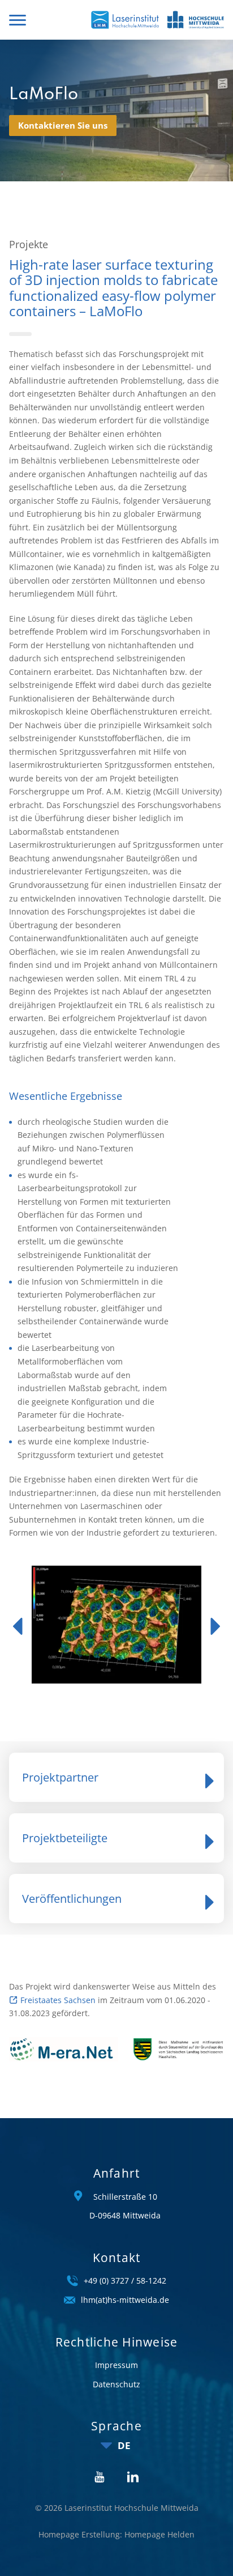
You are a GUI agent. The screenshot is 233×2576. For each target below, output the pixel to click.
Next (215, 1626)
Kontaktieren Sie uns (62, 125)
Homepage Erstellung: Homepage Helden (116, 2534)
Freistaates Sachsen (58, 2000)
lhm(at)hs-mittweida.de (125, 2299)
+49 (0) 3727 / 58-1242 (125, 2280)
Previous (17, 1626)
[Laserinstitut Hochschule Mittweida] (125, 19)
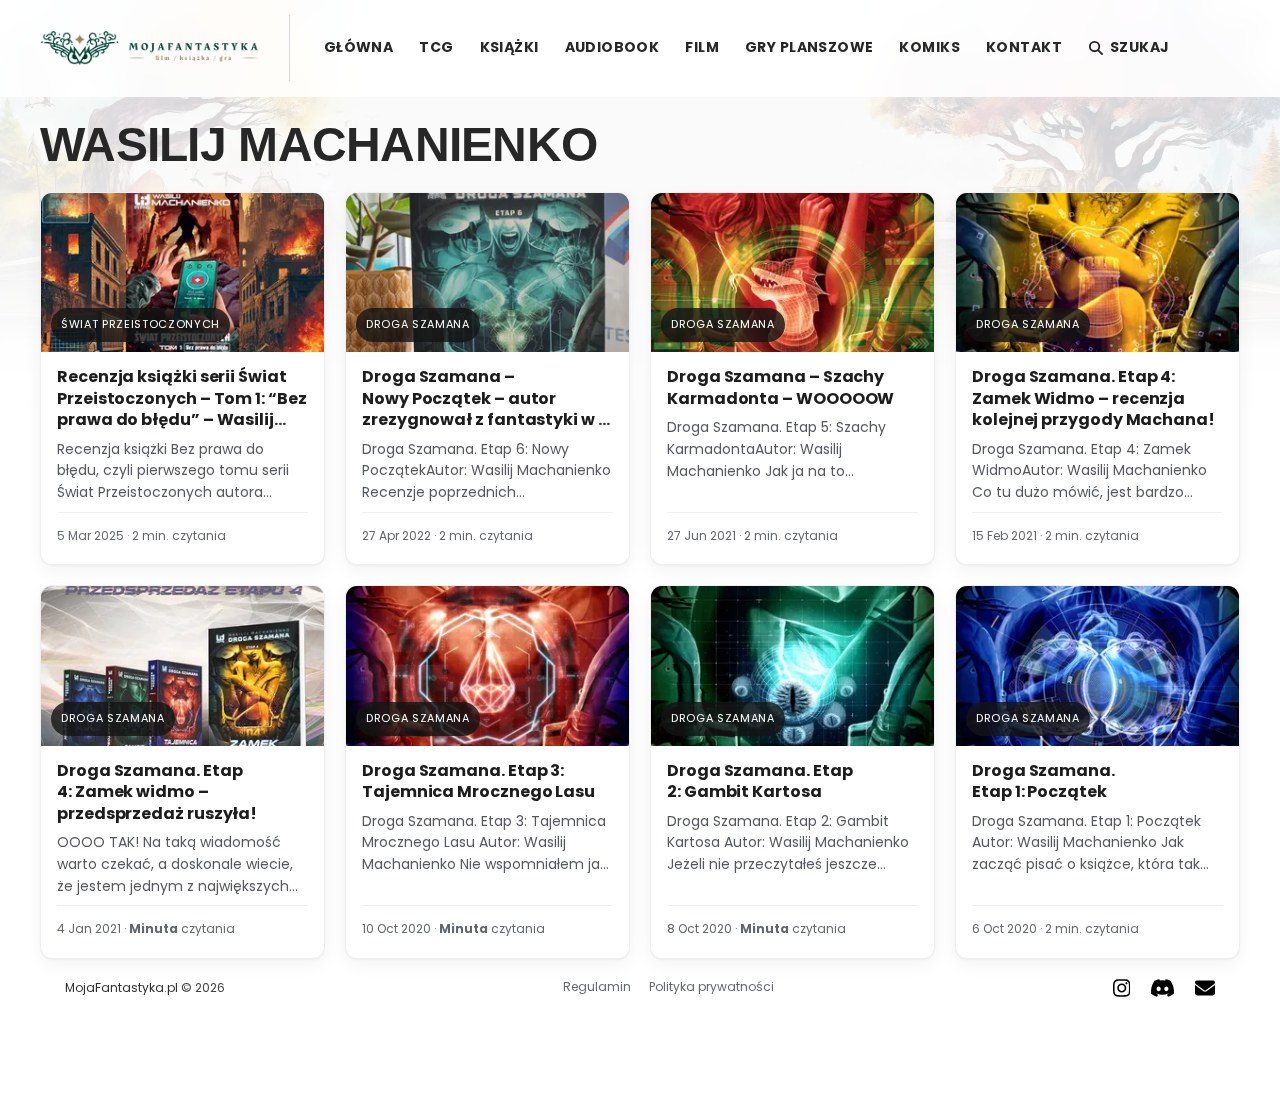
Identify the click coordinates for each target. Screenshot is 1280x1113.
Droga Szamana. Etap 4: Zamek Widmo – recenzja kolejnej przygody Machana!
☆ ☆ ☆ ☆ ☆
*TASK STATEMENT:*
Please copy out each line above exactly as written, but not the pictures.

*OUTPUT FOR THIS TASK:*
You are a GUI agent. The screenshot is 233×2576. For each target below, output the pixel to click.
Next (215, 1626)
Kontaktieren Sie uns (62, 125)
Homepage Erstellung: Homepage Helden (116, 2534)
Freistaates Sachsen (58, 2000)
lhm(at)hs-mittweida.de (125, 2299)
+49 (0) 3727 / 58-1242 (125, 2280)
Previous (17, 1626)
[Laserinstitut Hochschule Mittweida] (125, 19)
Identify the click coordinates for each target. Screenshot is 1280x1113.
Droga Szamana. Etap 4: Zamek Widmo – recenzja kolejnej przygody Machana!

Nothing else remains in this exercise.